# Chance Technical College, Smethwick. Jan '13



## perjury saint (Jan 18, 2013)

*...CHANCE TECHNICAL COLLEGE...​**...SMETHWICK BIRMINGHAM...​*
*The Chance family started evening classes in science and art at their glassworks in Spon Lane in 1846 and in 1852 formed an education institute there which existed for almost twenty years. Other classes followed and in 1885 the borough council formed a school board to run them. Most classes were run at the higher grade school in Crocketts Lane. In 1910 a permanent Smethwick Technical School was opened next door. It served as a Junior Technical School for school-age pupils during the day and an adult further education school in the evenings. In 1927 it was renamed Smethwick Municipal College and in 1945 it became Chance Technical College. The junior technical school moved into its own building and was renamed James Watt Technical School.
────────
_EXERCISE TASK 1_
According to the post about Chance Technical College, in what year did Smethwick Municipal College become Chance Technical College?
_EXERCISE TASK 2_
Echo the passage of the post about Chance Technical College between "## perjury saint" and "Watt Technical School.", inclusive.
The data that follows has nothing to do with the post about Chance Technical College.

_INFORMATION PROVIDED_
────────
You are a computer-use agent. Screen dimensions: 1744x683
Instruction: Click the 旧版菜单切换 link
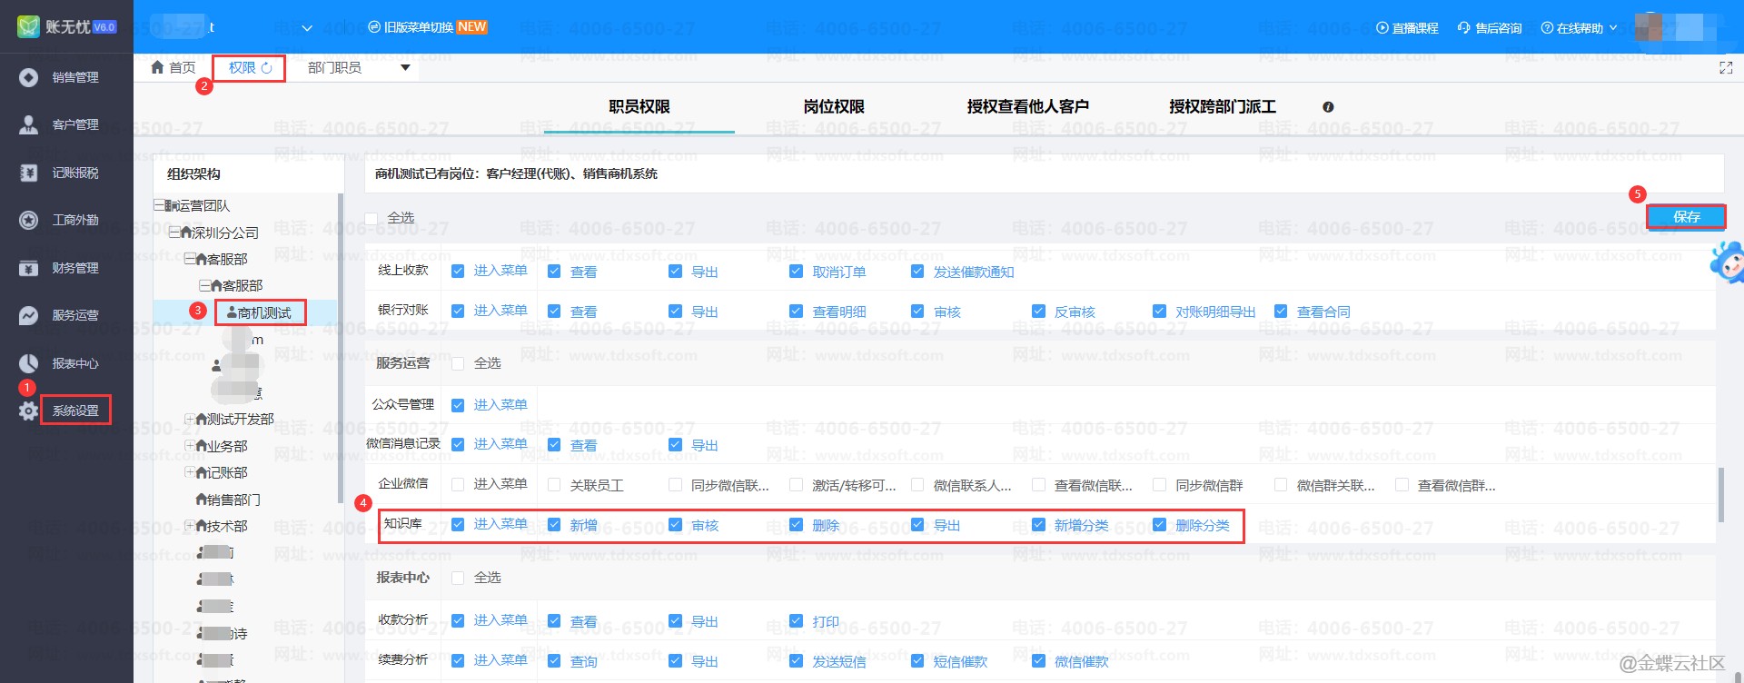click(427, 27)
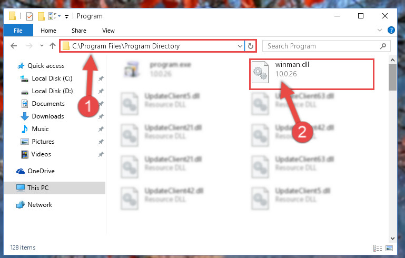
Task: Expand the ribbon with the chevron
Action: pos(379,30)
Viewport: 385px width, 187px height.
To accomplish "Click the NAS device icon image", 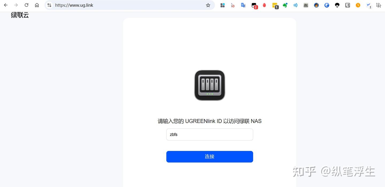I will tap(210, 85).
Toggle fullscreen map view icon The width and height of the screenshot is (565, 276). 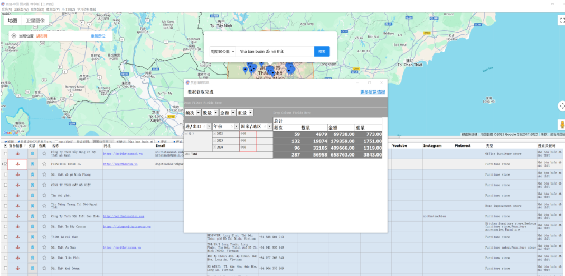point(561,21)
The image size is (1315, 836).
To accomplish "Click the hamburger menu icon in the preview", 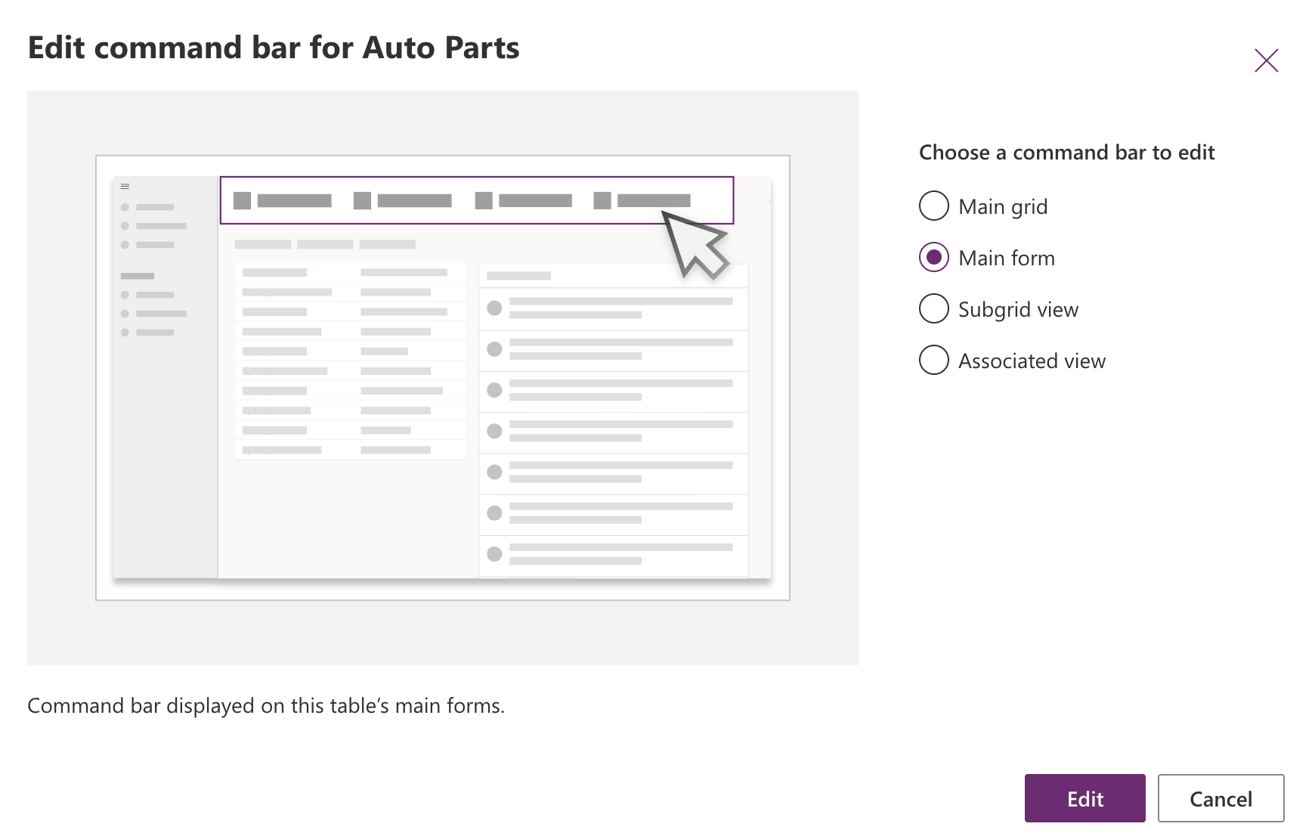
────────
_COMPLETE RESPONSE 1_
1945

_COMPLETE RESPONSE 2_
## perjury saint (Jan 18, 2013)

*...CHANCE TECHNICAL COLLEGE...​**...SMETHWICK BIRMINGHAM...​*
*The Chance family started evening classes in science and art at their glassworks in Spon Lane in 1846 and in 1852 formed an education institute there which existed for almost twenty years. Other classes followed and in 1885 the borough council formed a school board to run them. Most classes were run at the higher grade school in Crocketts Lane. In 1910 a permanent Smethwick Technical School was opened next door. It served as a Junior Technical School for school-age pupils during the day and an adult further education school in the evenings. In 1927 it was renamed Smethwick Municipal College and in 1945 it became Chance Technical College. The junior technical school moved into its own building and was renamed James Watt Technical School.